Scientists have begun to overcome one of the biggest obstacles to treating brain disease: getting drugs into the brain. Ninety-eight percent of candidate drug compounds do not pass from the bloodstream into the brain, even though they move easily into other organs, says William Pardridge, MD, a professor of medicine at University of California, Los Angeles. As a result, good drugs for brain disorders are few and far between.

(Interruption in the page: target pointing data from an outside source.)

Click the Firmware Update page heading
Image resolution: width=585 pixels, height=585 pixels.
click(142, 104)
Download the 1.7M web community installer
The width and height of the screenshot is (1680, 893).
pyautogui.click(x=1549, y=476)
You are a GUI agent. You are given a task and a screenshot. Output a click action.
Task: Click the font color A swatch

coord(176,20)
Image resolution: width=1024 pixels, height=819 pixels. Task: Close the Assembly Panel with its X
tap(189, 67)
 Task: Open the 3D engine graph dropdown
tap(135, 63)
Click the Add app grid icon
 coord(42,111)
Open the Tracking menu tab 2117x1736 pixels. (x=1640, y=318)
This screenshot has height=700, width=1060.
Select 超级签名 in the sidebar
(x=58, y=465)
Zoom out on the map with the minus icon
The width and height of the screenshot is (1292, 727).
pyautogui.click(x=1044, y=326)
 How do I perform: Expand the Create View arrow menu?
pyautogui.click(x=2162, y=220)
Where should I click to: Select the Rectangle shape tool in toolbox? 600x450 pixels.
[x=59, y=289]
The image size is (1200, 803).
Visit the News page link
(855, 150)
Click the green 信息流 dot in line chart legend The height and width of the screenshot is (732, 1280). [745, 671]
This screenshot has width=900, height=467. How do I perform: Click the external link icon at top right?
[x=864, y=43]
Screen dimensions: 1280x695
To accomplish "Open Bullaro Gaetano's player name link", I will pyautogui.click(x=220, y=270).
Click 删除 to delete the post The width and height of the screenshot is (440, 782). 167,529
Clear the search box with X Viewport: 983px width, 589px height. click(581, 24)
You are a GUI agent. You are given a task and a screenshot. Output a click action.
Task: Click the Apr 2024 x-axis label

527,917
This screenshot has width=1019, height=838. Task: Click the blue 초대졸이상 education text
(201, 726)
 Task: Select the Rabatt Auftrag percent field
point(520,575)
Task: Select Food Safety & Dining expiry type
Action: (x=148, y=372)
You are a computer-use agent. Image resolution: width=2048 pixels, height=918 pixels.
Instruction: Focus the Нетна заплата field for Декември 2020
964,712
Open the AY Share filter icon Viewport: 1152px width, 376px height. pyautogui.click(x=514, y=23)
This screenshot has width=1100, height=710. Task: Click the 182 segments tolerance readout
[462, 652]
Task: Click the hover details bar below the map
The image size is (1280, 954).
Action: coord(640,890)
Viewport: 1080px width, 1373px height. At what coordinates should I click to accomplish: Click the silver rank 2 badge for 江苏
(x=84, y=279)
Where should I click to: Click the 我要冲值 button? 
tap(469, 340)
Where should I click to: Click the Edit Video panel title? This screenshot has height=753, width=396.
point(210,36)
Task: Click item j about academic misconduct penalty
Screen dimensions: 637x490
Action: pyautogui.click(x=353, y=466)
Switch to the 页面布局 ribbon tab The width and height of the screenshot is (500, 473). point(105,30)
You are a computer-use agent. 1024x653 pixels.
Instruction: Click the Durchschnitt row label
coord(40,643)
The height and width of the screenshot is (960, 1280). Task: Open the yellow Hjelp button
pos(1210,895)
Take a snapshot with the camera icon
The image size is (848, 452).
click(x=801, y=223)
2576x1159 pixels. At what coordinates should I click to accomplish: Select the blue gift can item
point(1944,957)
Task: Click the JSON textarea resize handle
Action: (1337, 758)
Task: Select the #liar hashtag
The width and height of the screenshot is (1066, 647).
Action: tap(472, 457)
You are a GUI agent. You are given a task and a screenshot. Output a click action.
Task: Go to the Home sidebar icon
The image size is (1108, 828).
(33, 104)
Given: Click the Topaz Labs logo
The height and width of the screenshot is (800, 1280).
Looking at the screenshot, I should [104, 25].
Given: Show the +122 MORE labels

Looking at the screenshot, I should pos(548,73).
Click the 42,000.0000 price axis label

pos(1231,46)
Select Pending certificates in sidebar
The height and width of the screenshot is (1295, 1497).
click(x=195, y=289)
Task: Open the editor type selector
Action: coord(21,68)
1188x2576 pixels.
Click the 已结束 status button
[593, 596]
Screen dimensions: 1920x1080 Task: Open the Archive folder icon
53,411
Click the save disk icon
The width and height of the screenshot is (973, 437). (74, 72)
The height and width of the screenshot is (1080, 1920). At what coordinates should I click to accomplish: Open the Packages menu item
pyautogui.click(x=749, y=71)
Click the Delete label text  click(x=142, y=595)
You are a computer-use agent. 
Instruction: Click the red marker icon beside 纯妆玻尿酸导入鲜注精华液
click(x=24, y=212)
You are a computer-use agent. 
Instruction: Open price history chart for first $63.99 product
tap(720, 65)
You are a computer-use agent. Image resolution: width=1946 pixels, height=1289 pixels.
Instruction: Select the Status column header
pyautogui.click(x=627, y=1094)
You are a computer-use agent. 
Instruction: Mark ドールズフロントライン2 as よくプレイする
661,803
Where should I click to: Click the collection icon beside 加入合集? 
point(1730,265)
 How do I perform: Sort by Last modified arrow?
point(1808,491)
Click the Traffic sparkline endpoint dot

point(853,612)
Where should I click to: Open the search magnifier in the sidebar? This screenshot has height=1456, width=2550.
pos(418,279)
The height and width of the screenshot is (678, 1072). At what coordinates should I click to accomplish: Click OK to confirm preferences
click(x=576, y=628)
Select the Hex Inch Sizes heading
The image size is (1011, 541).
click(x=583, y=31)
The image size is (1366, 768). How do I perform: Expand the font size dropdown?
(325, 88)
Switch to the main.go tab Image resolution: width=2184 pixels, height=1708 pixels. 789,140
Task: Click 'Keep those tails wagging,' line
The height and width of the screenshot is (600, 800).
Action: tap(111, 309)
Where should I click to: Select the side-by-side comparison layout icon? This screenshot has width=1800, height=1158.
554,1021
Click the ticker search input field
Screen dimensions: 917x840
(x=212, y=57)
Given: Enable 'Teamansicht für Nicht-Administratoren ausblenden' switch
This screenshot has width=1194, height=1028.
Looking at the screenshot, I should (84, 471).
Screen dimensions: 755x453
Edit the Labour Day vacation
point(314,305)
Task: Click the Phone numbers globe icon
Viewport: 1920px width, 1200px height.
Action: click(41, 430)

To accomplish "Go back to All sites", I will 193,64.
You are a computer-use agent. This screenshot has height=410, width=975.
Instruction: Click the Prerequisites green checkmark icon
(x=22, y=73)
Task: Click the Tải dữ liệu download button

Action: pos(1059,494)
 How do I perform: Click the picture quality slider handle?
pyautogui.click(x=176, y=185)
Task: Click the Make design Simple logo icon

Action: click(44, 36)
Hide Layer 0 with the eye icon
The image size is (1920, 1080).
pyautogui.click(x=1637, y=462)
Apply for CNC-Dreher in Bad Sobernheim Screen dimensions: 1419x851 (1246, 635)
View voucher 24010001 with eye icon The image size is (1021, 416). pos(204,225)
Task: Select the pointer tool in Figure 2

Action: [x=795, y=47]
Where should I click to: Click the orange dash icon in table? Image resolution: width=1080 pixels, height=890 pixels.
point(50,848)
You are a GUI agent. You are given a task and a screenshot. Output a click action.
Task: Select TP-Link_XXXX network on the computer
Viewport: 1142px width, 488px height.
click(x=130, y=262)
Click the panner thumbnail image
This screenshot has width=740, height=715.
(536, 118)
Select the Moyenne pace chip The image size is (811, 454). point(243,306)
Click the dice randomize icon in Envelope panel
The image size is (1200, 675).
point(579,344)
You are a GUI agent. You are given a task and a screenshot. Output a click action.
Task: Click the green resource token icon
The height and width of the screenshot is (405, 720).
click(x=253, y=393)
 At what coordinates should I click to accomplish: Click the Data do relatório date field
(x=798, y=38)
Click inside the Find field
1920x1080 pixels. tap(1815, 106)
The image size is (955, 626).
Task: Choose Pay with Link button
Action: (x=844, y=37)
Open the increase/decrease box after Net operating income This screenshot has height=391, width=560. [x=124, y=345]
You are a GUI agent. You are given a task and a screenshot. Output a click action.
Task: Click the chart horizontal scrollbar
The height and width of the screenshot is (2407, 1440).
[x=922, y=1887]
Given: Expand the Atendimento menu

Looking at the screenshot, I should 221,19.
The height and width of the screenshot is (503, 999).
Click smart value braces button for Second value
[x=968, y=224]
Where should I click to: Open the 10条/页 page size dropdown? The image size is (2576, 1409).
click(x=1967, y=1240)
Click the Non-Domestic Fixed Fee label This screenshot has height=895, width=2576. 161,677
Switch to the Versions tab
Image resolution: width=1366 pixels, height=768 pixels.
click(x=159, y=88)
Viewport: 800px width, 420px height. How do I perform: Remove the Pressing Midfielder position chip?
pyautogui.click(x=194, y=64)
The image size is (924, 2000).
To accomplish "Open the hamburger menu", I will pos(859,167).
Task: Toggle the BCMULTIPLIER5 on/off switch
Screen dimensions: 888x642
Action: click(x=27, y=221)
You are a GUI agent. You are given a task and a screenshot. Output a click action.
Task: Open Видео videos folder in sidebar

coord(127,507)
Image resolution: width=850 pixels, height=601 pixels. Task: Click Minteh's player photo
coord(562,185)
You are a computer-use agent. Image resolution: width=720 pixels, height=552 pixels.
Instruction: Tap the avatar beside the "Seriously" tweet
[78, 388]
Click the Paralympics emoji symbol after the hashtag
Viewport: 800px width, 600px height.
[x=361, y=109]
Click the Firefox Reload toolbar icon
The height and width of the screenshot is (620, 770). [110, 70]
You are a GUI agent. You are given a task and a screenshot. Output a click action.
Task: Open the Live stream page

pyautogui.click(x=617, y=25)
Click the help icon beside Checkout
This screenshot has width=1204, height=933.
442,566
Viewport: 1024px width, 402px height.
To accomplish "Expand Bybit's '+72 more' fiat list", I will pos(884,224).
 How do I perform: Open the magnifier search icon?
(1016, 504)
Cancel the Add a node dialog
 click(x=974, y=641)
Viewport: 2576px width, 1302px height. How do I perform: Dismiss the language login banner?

Would-be drugs fail because the walls of the brain's blood vessels act like border-crossing guards after a code-red terror alert: They allow only molecules that have essential business in the brain to cross. To get his drugs past the hypervigilant guards, Dr. Pardridge turned to smuggling. He uses genetic engineering to link potentially helpful brain drugs to a specific kind of antibody that is welcomed and escorted into the brain.

In a 2006 study, one such hybrid drug reduced brain damage by two-thirds in rats when given two hours after a simulated stroke. The drug contains a normal brain protein that stimulates cells to thrive but is normally too scarce to prevent stroke-induced brain damage. Such brain-cell-saving drugs are desperately needed to protect stroke patients from brain damage, but over the past decade, none have passed muster in clinical trials. ArmaGen Technologies, which Dr. Pardridge founded to commercialize the technology, plans a human safety trial on the new stroke drug in late 2007.

The smuggling strategy could work with any brain drug, Dr. Pardridge says, and ArmaGen is developing drugs for Alzheimer's, Parkinson's and a class of hereditary brain diseases that cause birth defects, mental retardation and other severe problems.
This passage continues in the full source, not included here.